Agnus Berenato, the dynamic coach at Pitt, played her college ball at Mount St. Mary's where she played against teams coached by Rush (and Labati.)

Suzie McConnell-Serio, heading into her fifth year as head coach at Duquesne in downtown Pittsburgh, is a direct lineal descendant from the Cathy Rush coaching tree, having played her college basketball at Penn State for Rene Portland (McConnell was the NCAA all-time leader in assists until March, 2011, when Courtney Vandersloot passed her), then played on Team USA in 1992, a team coached by Teresa Grentz.

Over the last few years, I've been lucky enough to  interview and spend time with all three of those remarkable women. Each one lit up at the chance to tell stories of her connection to Immaculata. Because they all understand that without the Mighty Macs, there's no Skylar Diggins or Maya Moore, there is no Lisa Leslie or Cheryl Miller.
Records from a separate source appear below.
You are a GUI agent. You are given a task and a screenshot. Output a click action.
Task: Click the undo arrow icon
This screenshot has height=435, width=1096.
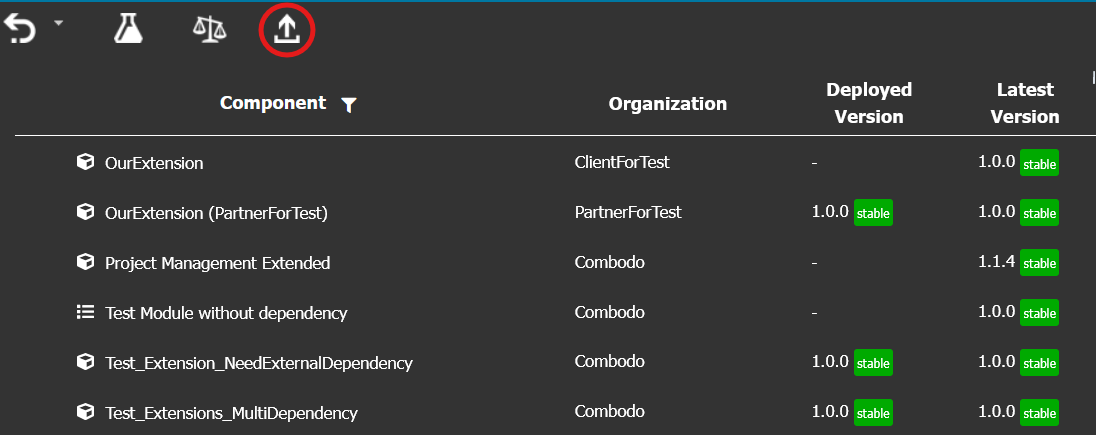click(20, 29)
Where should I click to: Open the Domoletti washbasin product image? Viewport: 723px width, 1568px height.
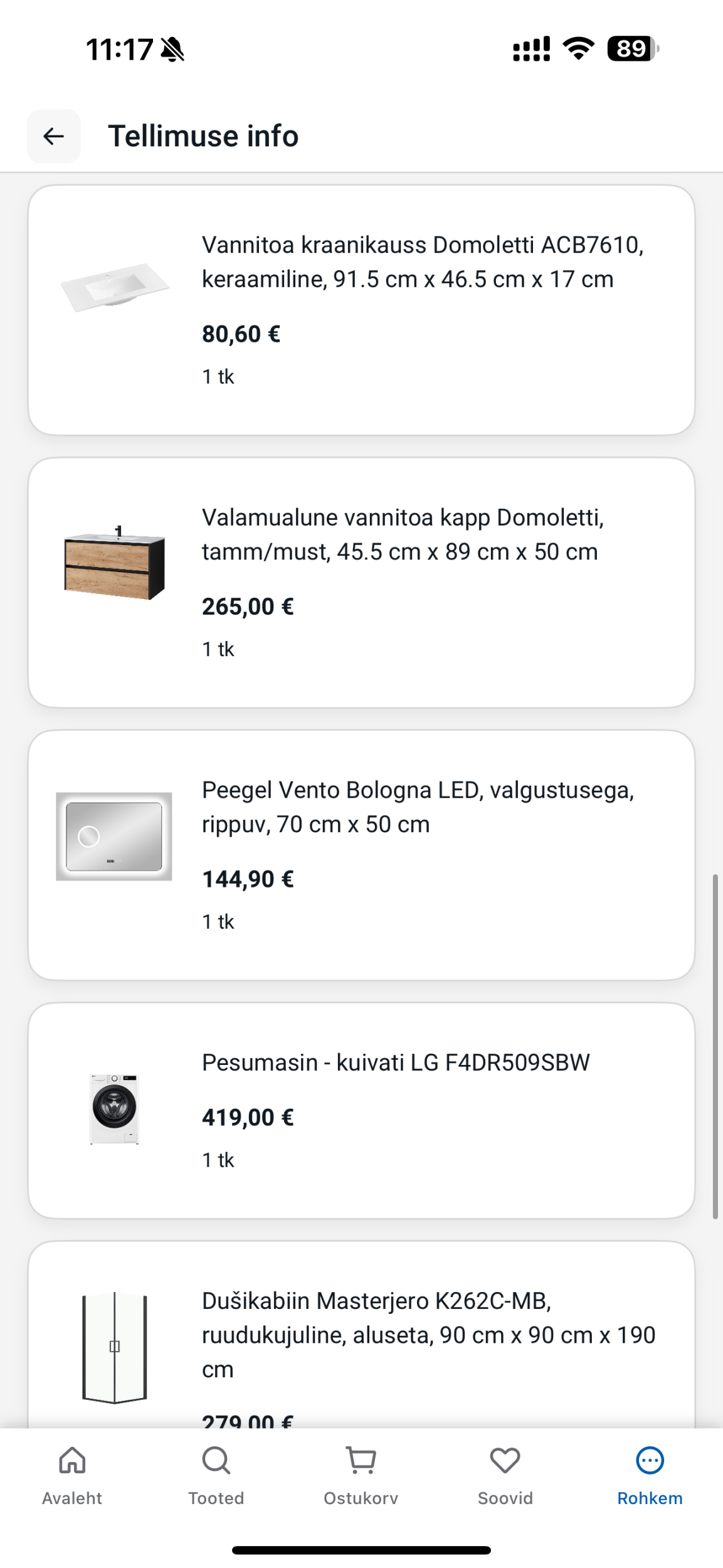point(114,287)
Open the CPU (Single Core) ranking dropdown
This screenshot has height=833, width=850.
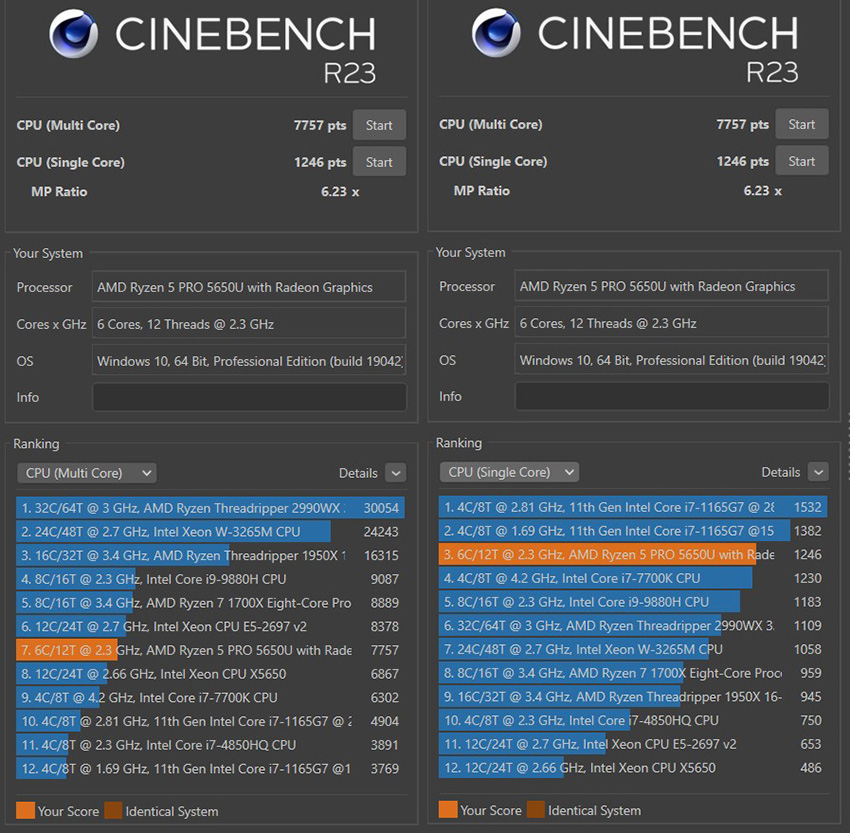click(x=509, y=471)
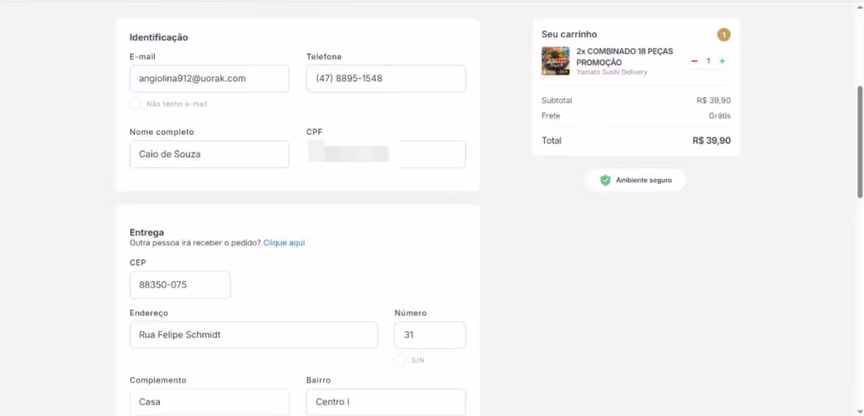
Task: Click the green shield security icon
Action: (605, 180)
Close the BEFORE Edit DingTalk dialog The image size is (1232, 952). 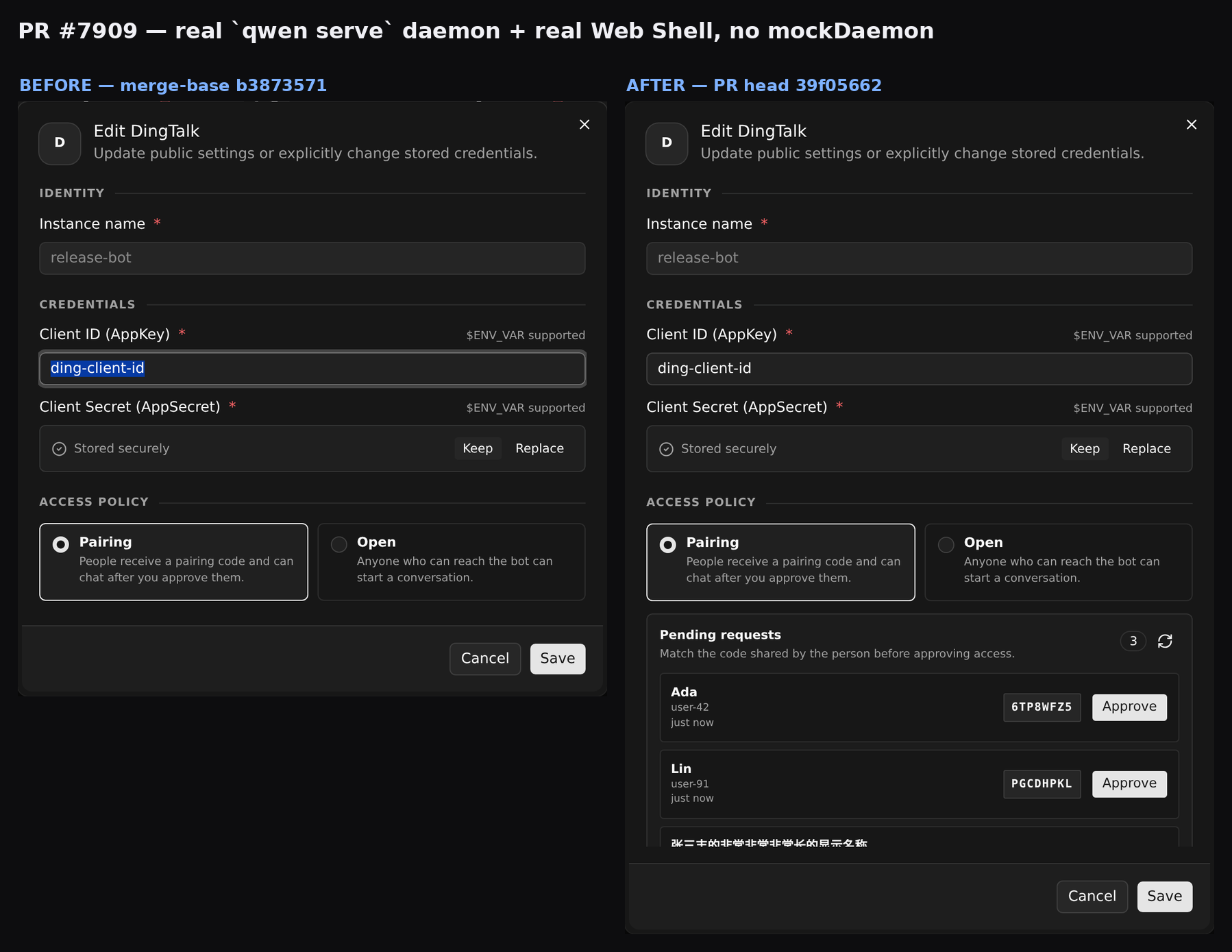click(584, 124)
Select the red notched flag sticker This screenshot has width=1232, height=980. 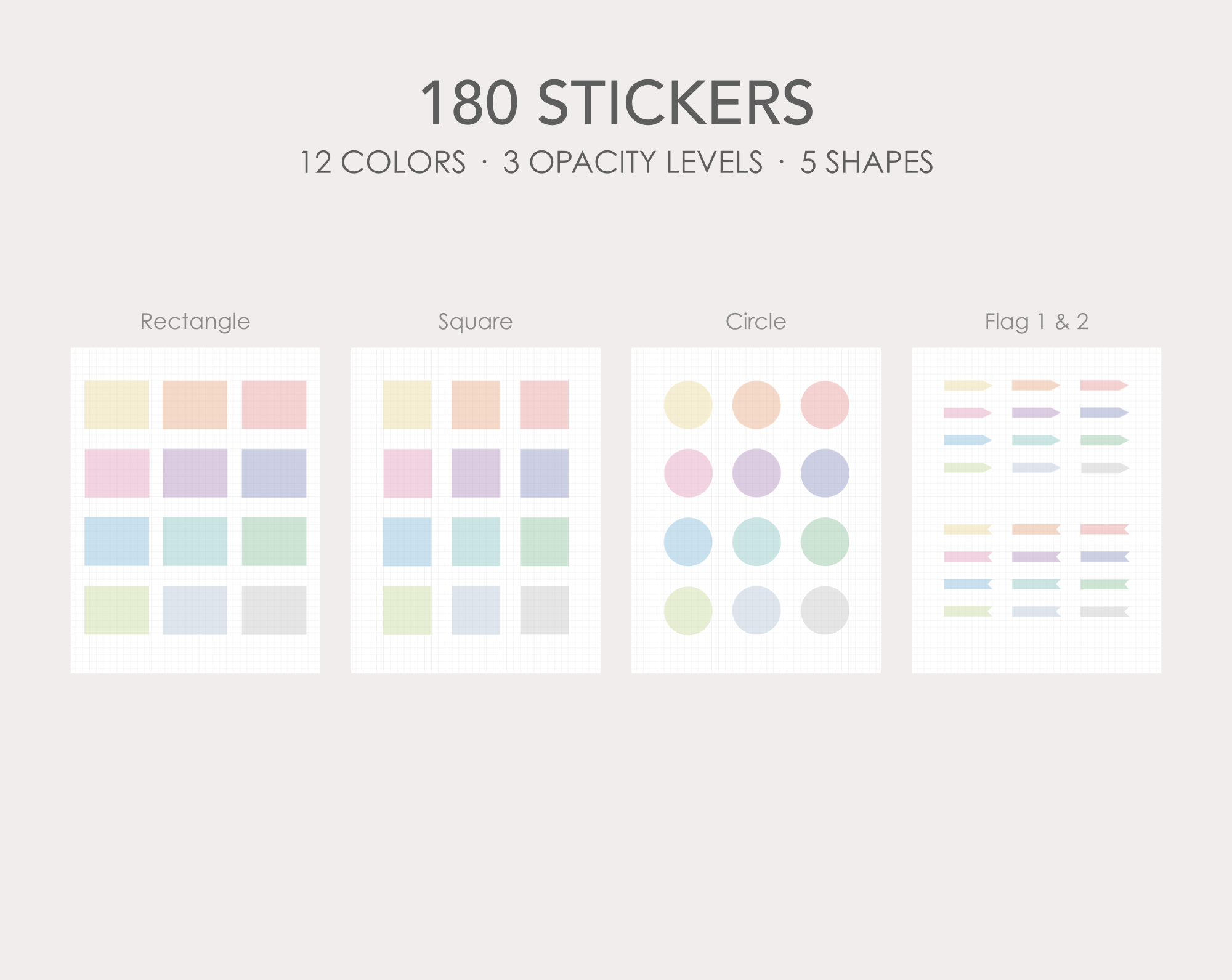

Personally, I would even posit that without the Macs, the road for Mia Hamm and Hope Solo is tougher, full of dark, rough terrain into uncharted territory.

Every generation of athlete looks to their childhood heroes for inspiration. For women, it's often hard to find athletic heroes and role models. So if the movie 'The Mighty Macs' is less than perfect, at least it tells the story of these women pioneers for a new generation of girls. And that's good enough for me.